Items listed in a dataset:

☆ ☆ ☆

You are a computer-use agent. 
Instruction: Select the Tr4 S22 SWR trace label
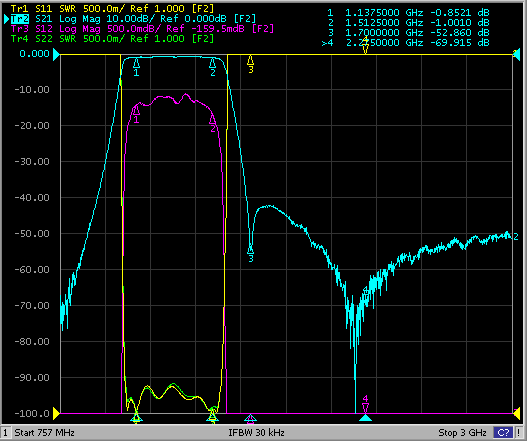pos(112,39)
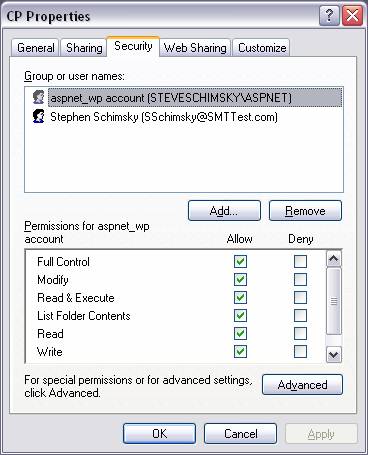This screenshot has width=368, height=455.
Task: Check Deny for Modify permission
Action: [x=300, y=279]
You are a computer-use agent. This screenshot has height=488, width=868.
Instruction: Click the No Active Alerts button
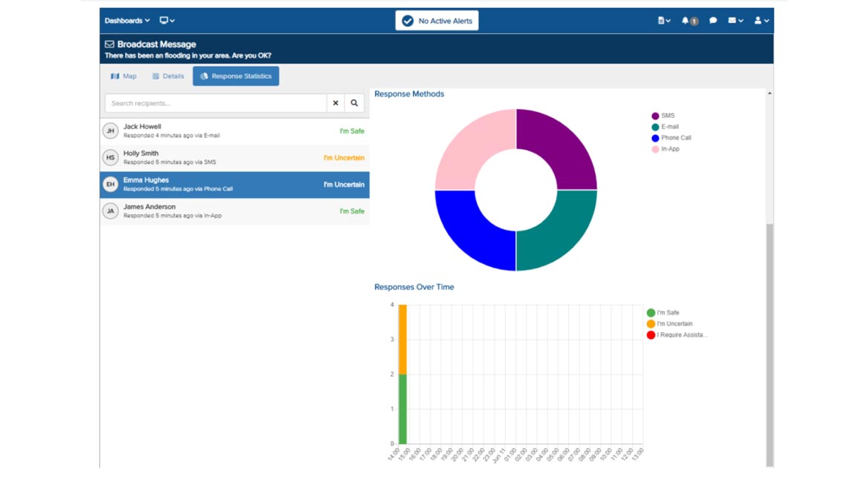pos(437,21)
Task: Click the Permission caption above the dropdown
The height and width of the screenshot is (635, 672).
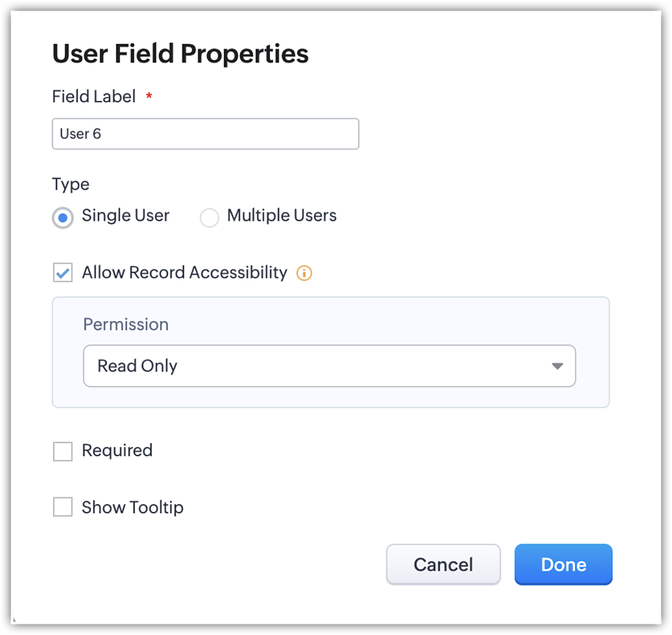Action: 125,325
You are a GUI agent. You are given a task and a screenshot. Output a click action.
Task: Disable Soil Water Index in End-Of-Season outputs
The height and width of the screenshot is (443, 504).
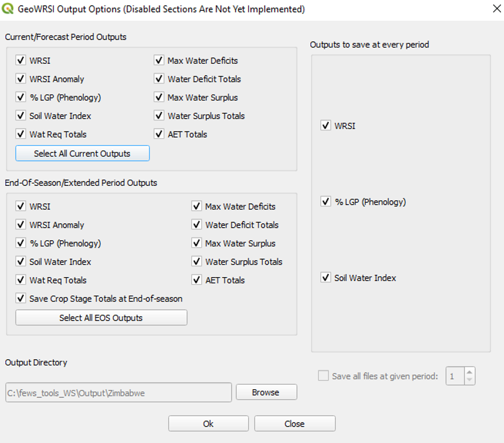21,262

☆ ☆ ☆

Give back word for word the lines from the one containing "Instruction: Select the" through the final line of the data above. Pictures are to be left out.

Instruction: Select the Tr4 S22 SWR trace label
pos(112,39)
This screenshot has width=368, height=455.
Task: Check Deny for Modify permission
Action: [x=300, y=279]
You are a computer-use agent. This screenshot has height=488, width=868.
Instruction: Click the No Active Alerts button
pos(437,21)
Task: Click the Permission caption above the dropdown
The height and width of the screenshot is (635, 672).
Action: 125,325
You are a GUI agent. You are given a task and a screenshot. Output a click action.
Task: Disable Soil Water Index in End-Of-Season outputs
The height and width of the screenshot is (443, 504).
21,262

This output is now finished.